"conceive (of)"

Wilson Gray hwgray at GMAIL.COM
Tue Dec 9 18:26:52 UTC 2008


And then there's "approve (of)? That's another one with people appear
to have different intuitions or different perceptions as to what
constitutes the "correct" form in a variety of contexts..

For example, the common, if not standard, political-ad tag line:

"I'm John Doe and I _approve_ this message"

Should be, IMO:

"... _approve of_ this message."

OTOH, I've just flashed on the possibility that I've been mishearing
this bromide and it is actually:

"I'm John Doe and I _approved_ this message."

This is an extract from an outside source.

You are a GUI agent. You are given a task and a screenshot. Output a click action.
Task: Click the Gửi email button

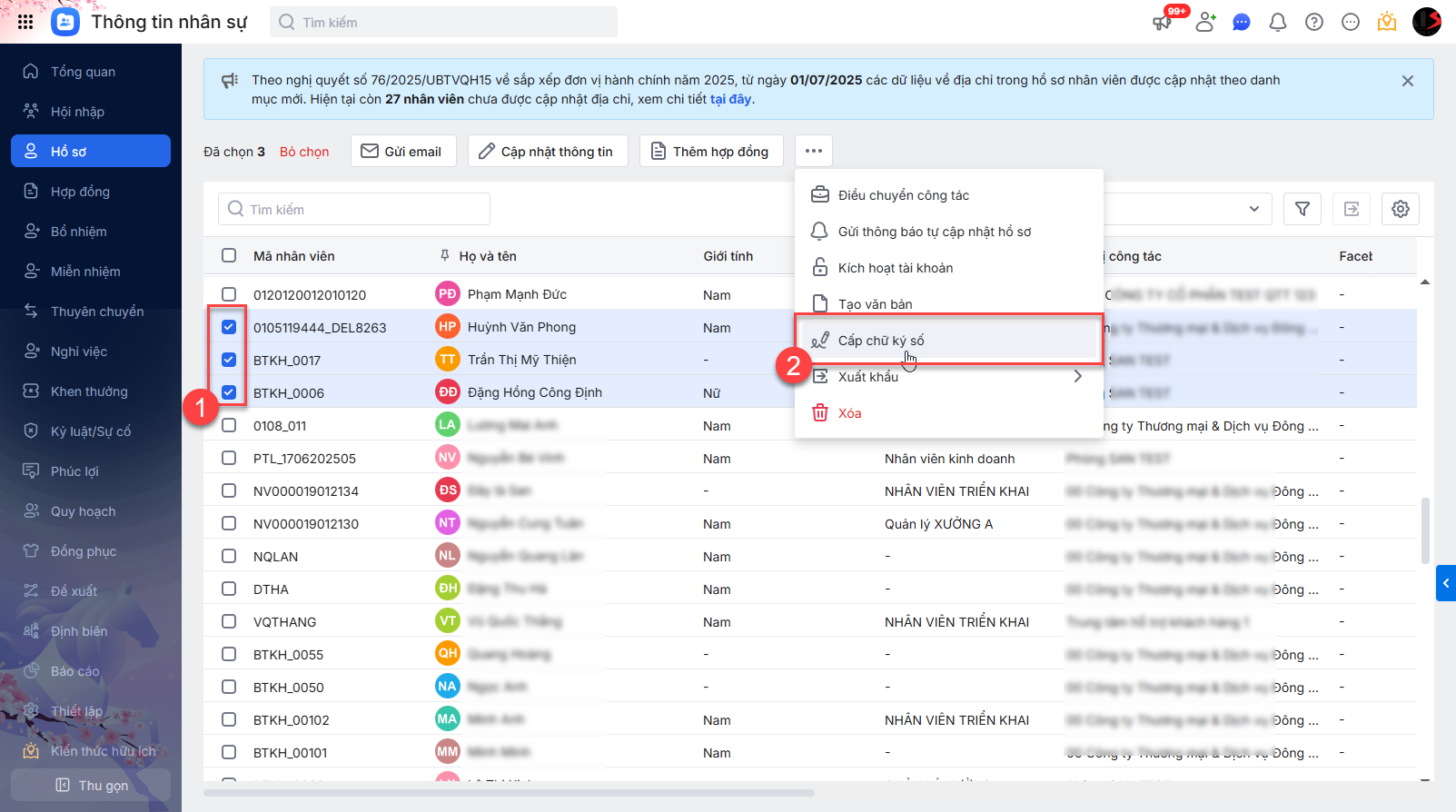pyautogui.click(x=401, y=152)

In that case, I have only the very minor quibble that *perhaps* the
line would be "better" in the form:

"... I _have approved_ this message."

Nevertheless, I still find that the form:

"... _(have) approved of_ this image"

is, somewhat like Jesus, still all right with me. However, the
"of"-less version of either the Perfect or the Present Perfect won't
send me fleeing from the room in tears, in any case.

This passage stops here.